'Charmed Life' contained one of my favourite characters, Gwendolyn Chant, who was selfish, devious and greedy, but so entertaining and fun you couldn't help but love her. I think that book is where my fascination for such likeable-unlikeable characters took root. A few years later, the wonderful Miss Weston, my favourite English teacher, had my class write a story titled 'Antihero', and the fascination blossomed from there.
Black and white hold little interest for me when it comes to protagonists; and we all know the best characterisation — the most true to life — consists of shades of grey. For me, the most interesting of all characters are those whose grey leans towards storm-clouds and the edge of night.
I've tried before, on several occasions, to write protagonists who weren't very likeable, and who were sometimes downright rotten, but who had certain qualities that meant they were engaging nonetheless.
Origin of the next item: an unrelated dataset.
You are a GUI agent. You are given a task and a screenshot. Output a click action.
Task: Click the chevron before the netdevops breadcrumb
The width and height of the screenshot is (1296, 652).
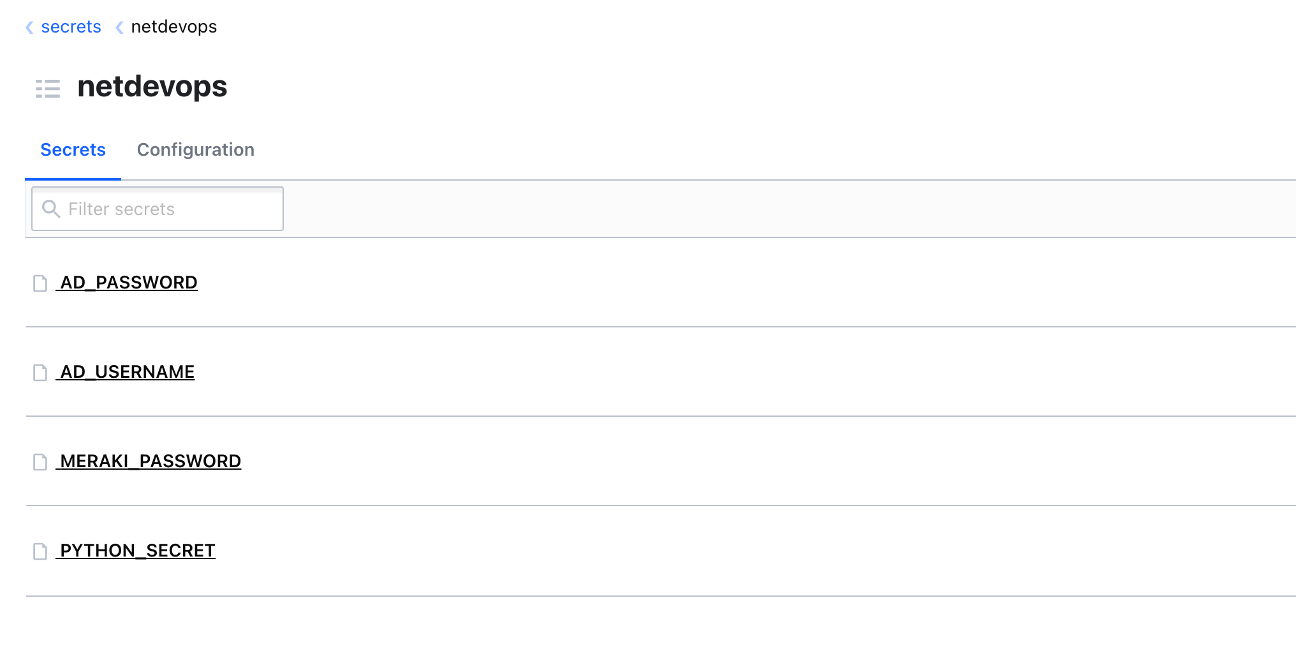click(120, 28)
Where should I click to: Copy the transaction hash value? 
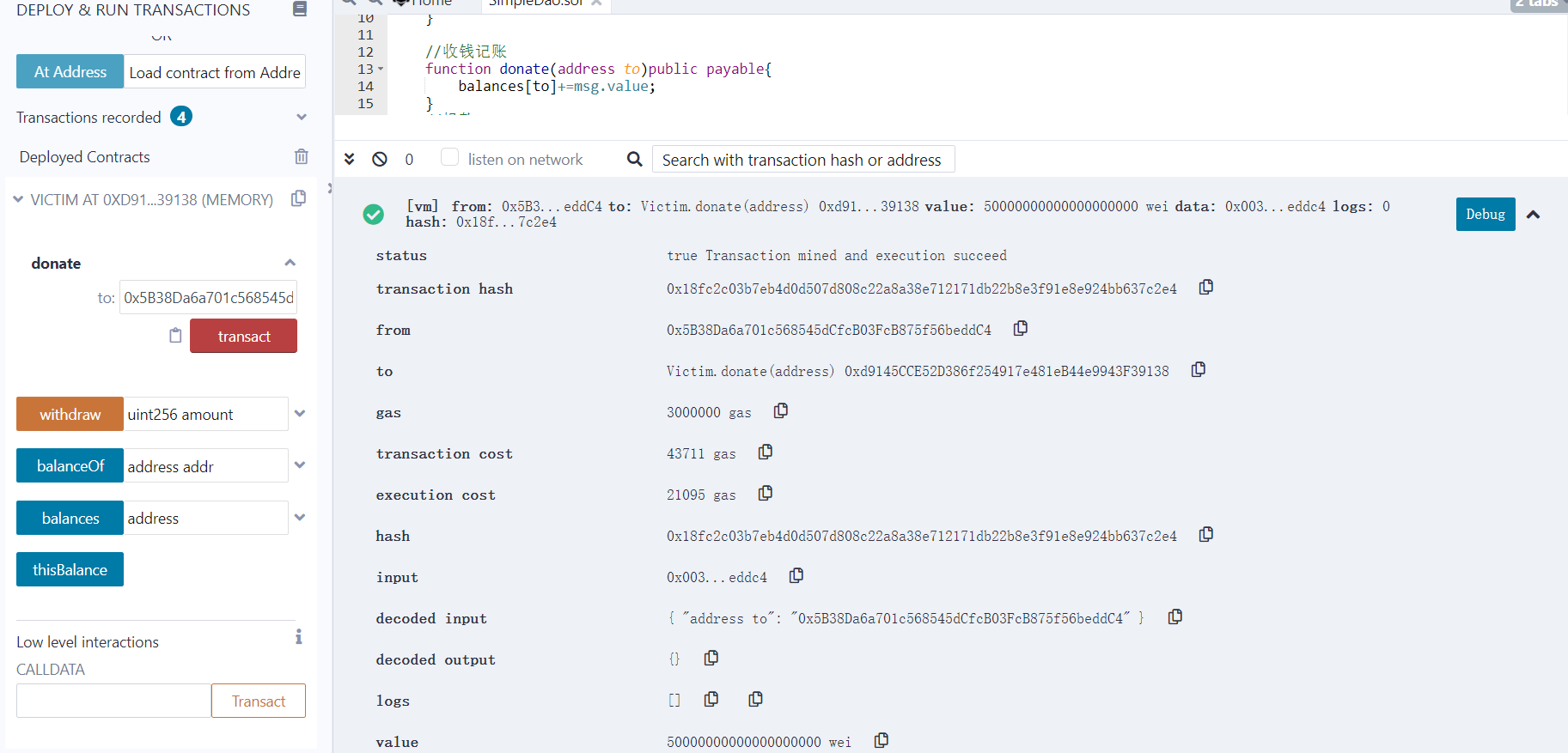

With MoulderingBook, I find myself playing with the idea again.
As couple of my earliest notes for the book say:
"This is a story about bad people doing good things, though not necessarily for good reasons."
"The heroes are antiheroes, yet you root for them all the same."
It's a challenge, but one I'm enjoying immensely. I rememeber something Sebastian Faulkes said in a documentary a while back: "It's more important that a hero has vigour than virtue." His example was Thackeray's Becky Sharp. Me? My touchstone for the MC in MoulderingBook is Gwendolyn Chant.
And the delicious, decadent, deadly* family at the heart of my story? Well, I have no excuse for them other than my warped and twisty imagination.
(*apologies for the frivolous alliteration).